You can't make a claim about a drug being "safe" without the science to back it up—if you're a drug maker or an "investigator" of the drug. The FDA doesn't allow drug makers or investigators to make that claims like that without proof. But if you're not a drug maker or an "investigator," the FDA won't stop you from making claims about a drug's safety. Which is why this is being allowed to happen:

Dex is being offered off-label by some clinicians to pregnant women who, through genetic counseling, are identified as being "at risk" for giving birth to a child with a disease called Congenital Adrenal Hyperplasia (CAH). CAH is a lifelong disease that requires endocrine management. The child exposed to prenatal dex will still be born with the disease of CAH, because the prenatal treatment does nothing to prevent the disease. So what is the prenatal dex aimed at? In some forms of CAH, girls are born with genitals that are between the male and female types. If a woman is pregnant with a girl fetus affected by this type of CAH and takes dex starting very early in the pregnancy, the girl may be born with genitals closer to the typical female's.

Particularly since this off-label prenatal use does nothing to prevent CAH, the medical establishment has been understandably worried about this. When you start an off-label drug use as early as the 5th-8th week of pregnancy, and you intend that drug to cross the placental barrier and you intend to change the fetus's development, a lot of unintended harm can occur....

[The] major proponent of this use, Dr. Maria New of Mount Sinai Medical Center, tells patients on her Foundation website that "with nearly 20 years' experience, the treatment has been found safe for mother and child." But has it? Here's what the latest major medical consensus group in fact found: "The task force was hampered by the lack of high-quality data. Of 1,083 studies originally identified [by the task force] only four met the [scientific] quality criteria agreed upon by the sponsoring groups. [...] Outcome data on prenatal treatment are suspect. Most are derived from questionnaires, not from physical examination of the offspring [i.e., the children treated in utero]. And because prenatal dexamethasone treatment is relatively new, no offspring have yet reached middle age where many problems can be expected to present."
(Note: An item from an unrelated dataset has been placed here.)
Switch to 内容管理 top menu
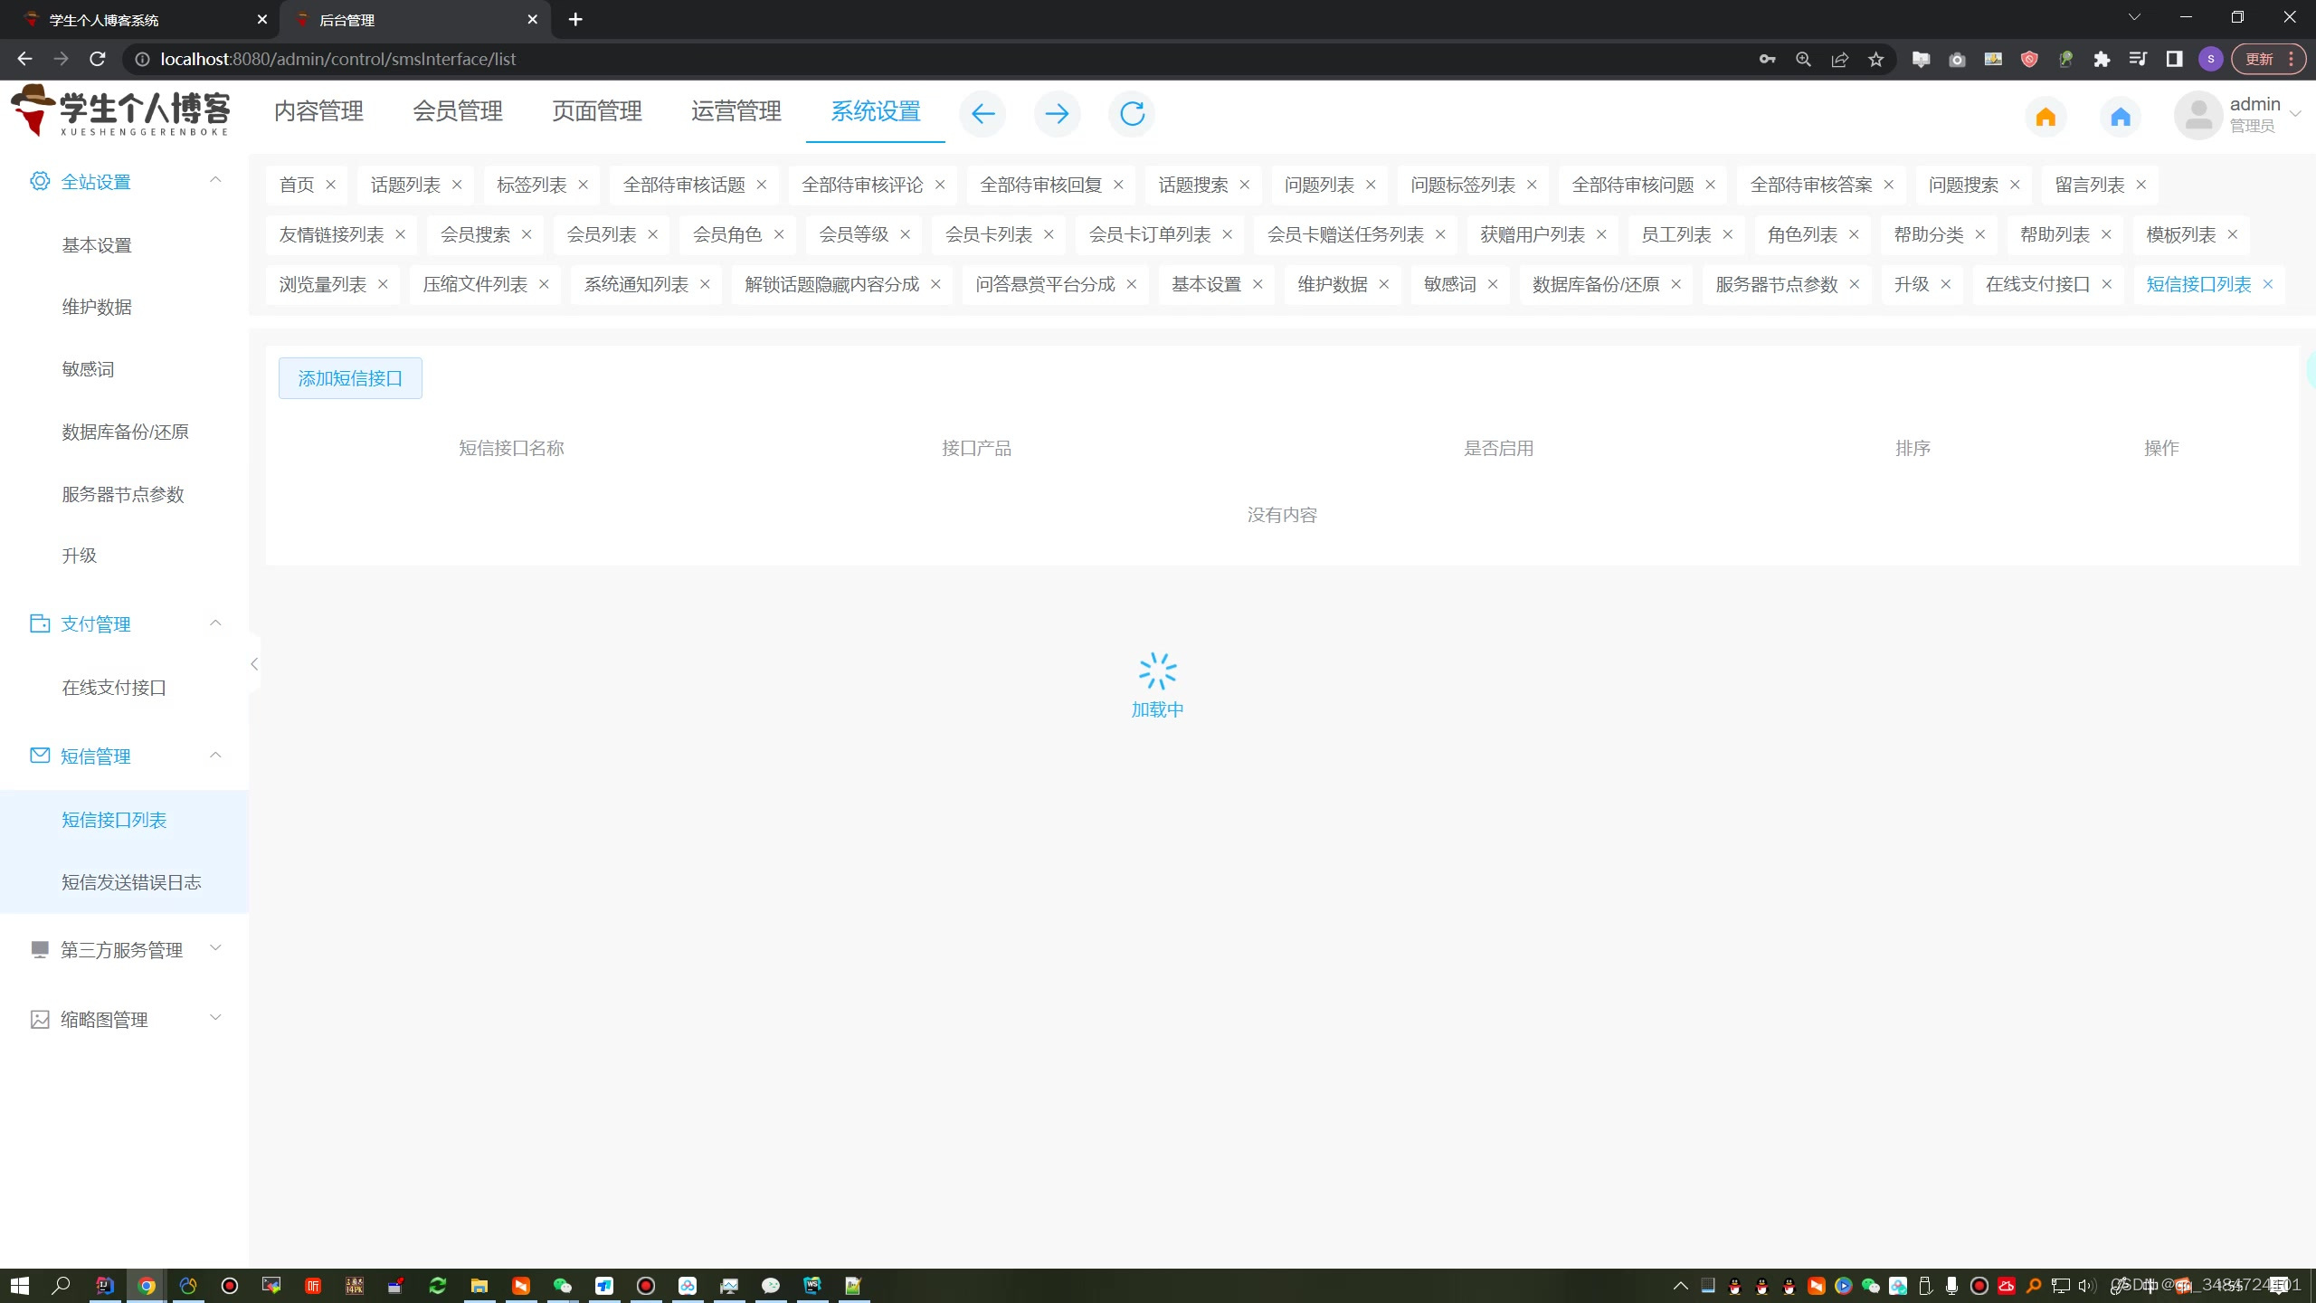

About ten years ago, a committee of the American Academy of Pediatrics (AAP) was so disturbed by Dr. New's approach to prenatal dex that they warned her in the journal Pediatrics: "The maxim of 'first do no harm' requires a cautious, long-term approach, which is why the Academy Committee unanimously agrees that prenatal glucocorticoid therapy for CAH should be confined to centers doing controlled prospective, long-term studies. The memory of the tragedies associated with prenatal use of DES and thalidomide demands no less." In other words, the AAP was worried that prenatal dex might, in the long run, turn out like DES or thalidomide.